• Stated problem: Continue the passage below on the MSC certification of Papua New Guinea's tuna purse seine fishery, starting after its last sentence.

Purse seine fishing vessels targeting skipjack and yellowfin tuna belonging to the Papua New Guinea (PNG) Fishing Industry Association (FIA) have achieved certification to the Marine Stewardship Council’s (MSC) standard for sustainable fishing. 
The assessment, carried out by independent assessors from SCS Global Services, found that the fishery meets all 28 performance indicators required for MSC certification. These include measures of sustainable fish stocks, bycatch, habitat impacts and effective management.  
Strengths of the fishery identified through the assessment included the high level of observer coverage on purse seine vessels, and the comprehensive Monitoring Control and Surveillance (MCS) system that includes a Vessel Monitoring System (VMS) and port inspections. 

The latest stock assessment for skipjack and yellowfin tuna in the Western Central Pacific Ocean (WCPO) shows that stocks are healthy and being fished at a sustainable rate. In order to ensure that the fishery can respond to any future changes in the health of these tuna stocks, certification is conditional upon the adoption of harvest strategies including harvest control rules, by all member states of the Western Central Pacific Fisheries Commission (WCPFC) by 2021. 

Further conditions placed on certification include greater evidence for the effective management of the impacts of fishing on whales and whale sharks, and of the impacts of lost and derelict Fish Aggregating Devices (FADs); and improvements in the implementation of management arrangements at the domestic level. 
The certification covers 64 vessels targeting skipjack and yellowfin in both PNG’s Exclusive Economic Zone and archipelagic waters. 32 vessels are PNG-flagged, and 32 vessels are Philippines-flagged and licensed as Locally Based Foreign Fishing Vessels.  

The vessels use unassociated sets (free school), anchored FAD sets, and drifting FAD sets, with sets on free schools accounting for 74% of all sets between 2013 and 2017. The EEZ free school components of the certification have been certified as part of the PNA Western and Central Pacific skipjack and yellowfin tuna purse seine fishery. 

Tuna caught by the fishery is landed in the PNG ports of Lae, Madang, Wewak and Rabaul, and in General Santos City, Philippines, for processing. The tuna is exported as loins and in cans to markets in Europe, Australia and the USA. 
Sylvester Pokajam, PNG Fishing Industry Association president, says: “This certification will open new markets for PNG-made products and expand on-shore processing and fishing of tuna, leading to new employment opportunities, foreign exchange earnings, and spin-off businesses.” 

Mr Pokajam added, “The PNG Fishing Industry Association now has in place a Responsible Sourcing Policy which includes the Marine Litter & Fishing Gear (Ghost) Management Practices, and labour onboard improvement (crew welfare, improving working conditions of crew onboard their fishing vessels).”

• Given data:
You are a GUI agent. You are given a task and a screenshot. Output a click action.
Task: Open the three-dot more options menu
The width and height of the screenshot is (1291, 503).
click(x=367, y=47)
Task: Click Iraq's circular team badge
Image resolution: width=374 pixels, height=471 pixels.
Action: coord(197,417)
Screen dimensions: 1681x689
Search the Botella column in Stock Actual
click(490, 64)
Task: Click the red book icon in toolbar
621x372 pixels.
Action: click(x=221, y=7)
---
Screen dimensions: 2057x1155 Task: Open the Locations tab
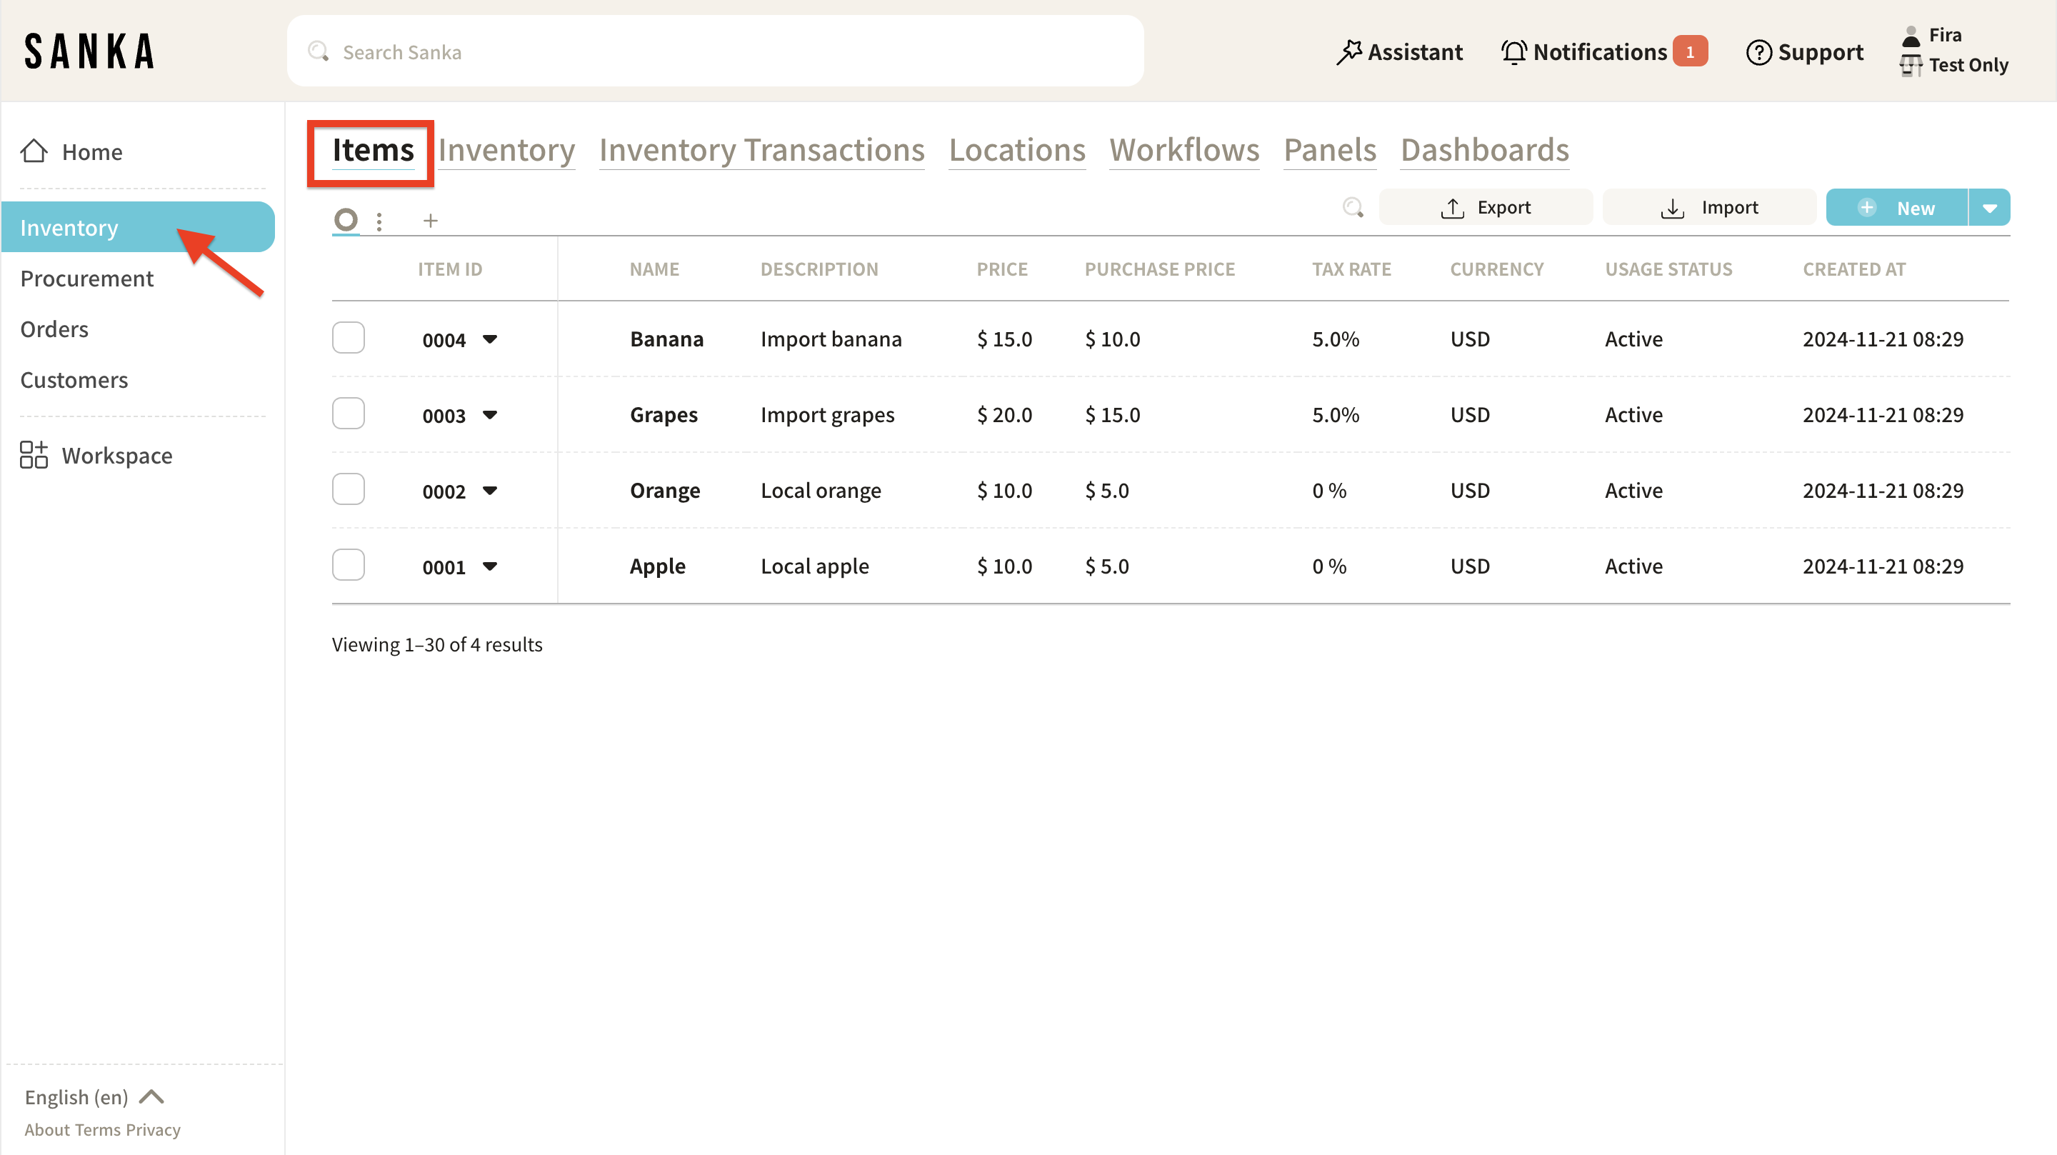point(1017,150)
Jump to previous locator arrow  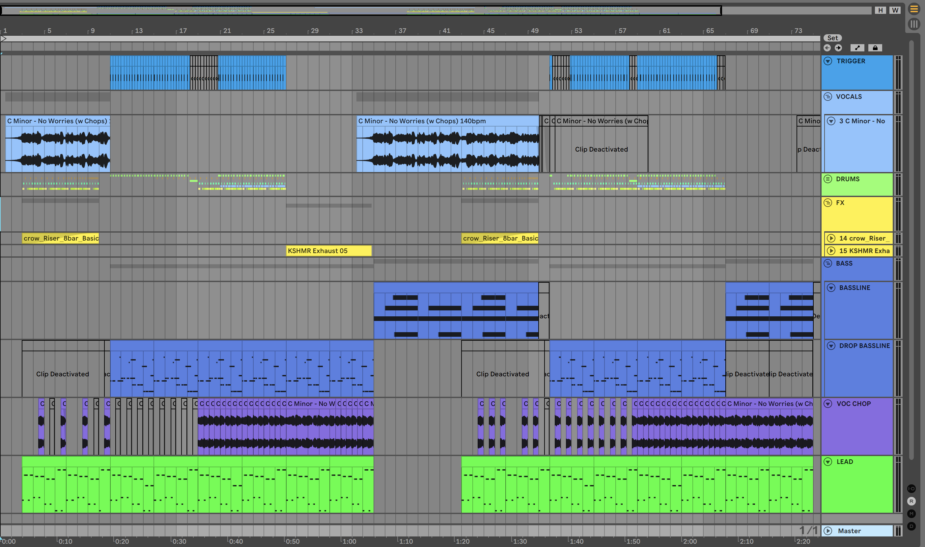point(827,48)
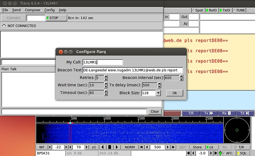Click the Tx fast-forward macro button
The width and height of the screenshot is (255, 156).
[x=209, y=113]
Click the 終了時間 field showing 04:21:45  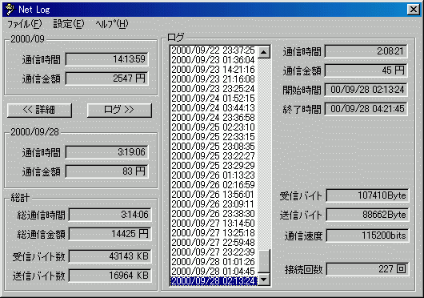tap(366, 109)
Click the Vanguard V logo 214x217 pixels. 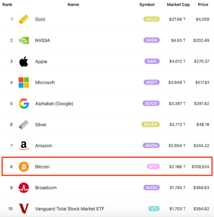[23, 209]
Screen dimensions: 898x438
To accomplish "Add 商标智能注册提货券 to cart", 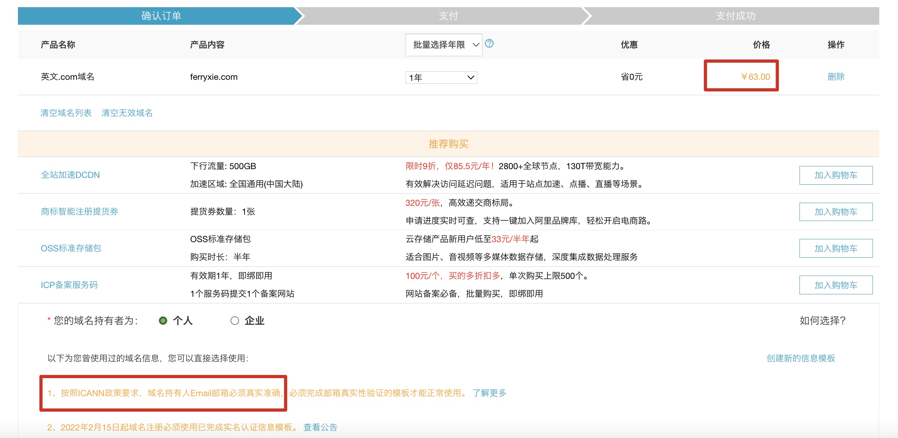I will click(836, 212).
* * *
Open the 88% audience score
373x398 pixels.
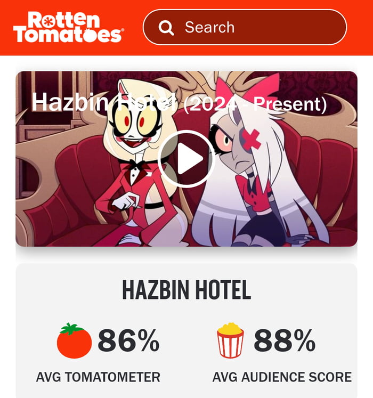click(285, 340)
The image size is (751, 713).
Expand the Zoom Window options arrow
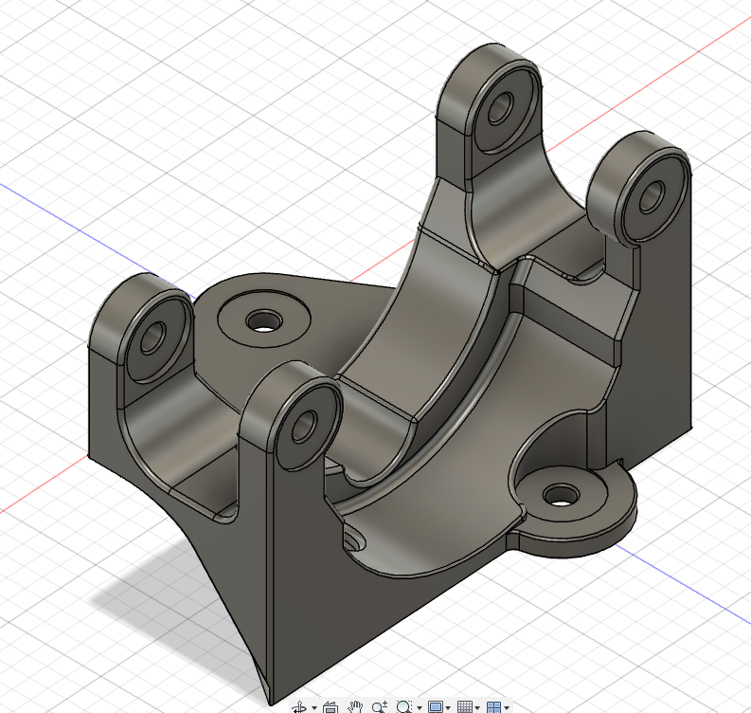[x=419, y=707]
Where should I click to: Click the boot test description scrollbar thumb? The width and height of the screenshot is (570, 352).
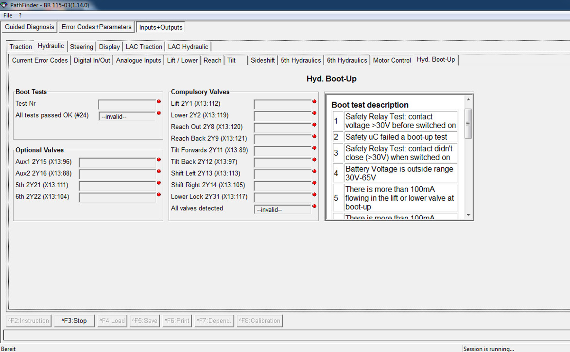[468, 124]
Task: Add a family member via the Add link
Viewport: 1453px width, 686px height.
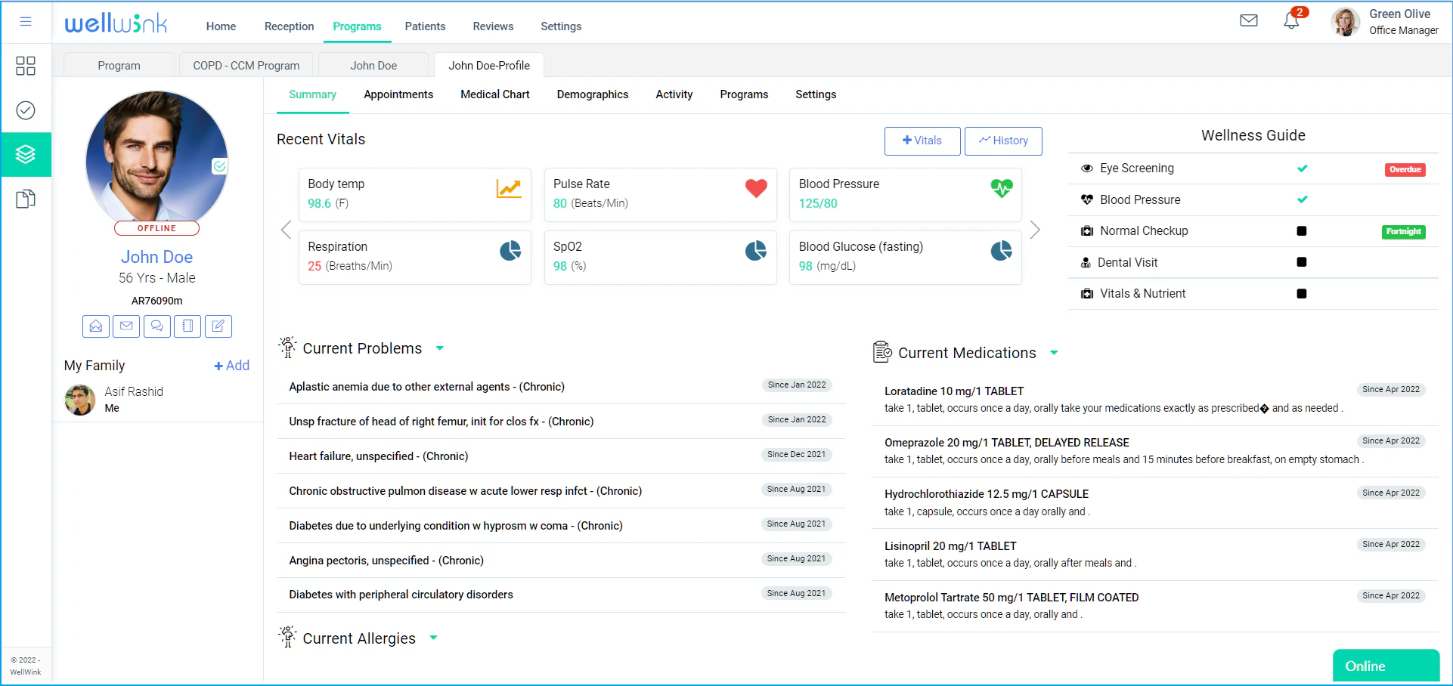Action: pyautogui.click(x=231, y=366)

• Exercise response:
John Kasu, Managing Director of the National Fishery Authority (NFA), says: “This certification recognises Papua New Guinea’s commitment to the sustainable management of our tuna fisheries, and is the first step towards eventually pursuing MSC certification for other national fisheries such as the tuna longline yellowfin and albacore fishery, Gulf of Papua prawn fishery, mud crab fishery, Torres Strait & Western Province rock lobster fishery, and beche-de-mer.” 

Bill Holden, the MSC’s global tuna expert, says: “During a time of increasing demand for canned tuna, it’s vital that tuna can be traced back to a responsible fishery which has all the checks and balances in place needed to safeguard our oceans and seafood supplies for future generations. Skipjack and yellowfin tuna caught by this fishery can now be sold with the MSC blue fish tick, giving consumers that assurance. I congratulate everyone who worked to improve and demonstrate the sustainability of this fishery on this important achievement for Papua New Guinea.”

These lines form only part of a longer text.